• _GIVEN EXERCISE_
Substitute "screen image" for each occurrence of "screenshot" in the data below, and leave everything else unchanged.

____

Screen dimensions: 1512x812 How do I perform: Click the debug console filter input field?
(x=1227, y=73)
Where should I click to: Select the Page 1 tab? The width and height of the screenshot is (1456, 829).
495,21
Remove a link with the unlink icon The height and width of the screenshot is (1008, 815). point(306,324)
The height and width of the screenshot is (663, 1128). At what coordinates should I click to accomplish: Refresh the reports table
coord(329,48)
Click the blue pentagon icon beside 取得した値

____

• _RESULT OF THIS TASK_
Screen dimensions: 1512x812 How do I perform: Click the debug console filter input field?
(x=1227, y=73)
Where should I click to: Select the Page 1 tab? The width and height of the screen image is (1456, 829).
495,21
Remove a link with the unlink icon The height and width of the screen image is (1008, 815). point(306,324)
The height and width of the screen image is (663, 1128). At what coordinates should I click to accomplish: Refresh the reports table
coord(329,48)
Click the blue pentagon icon beside 取得した値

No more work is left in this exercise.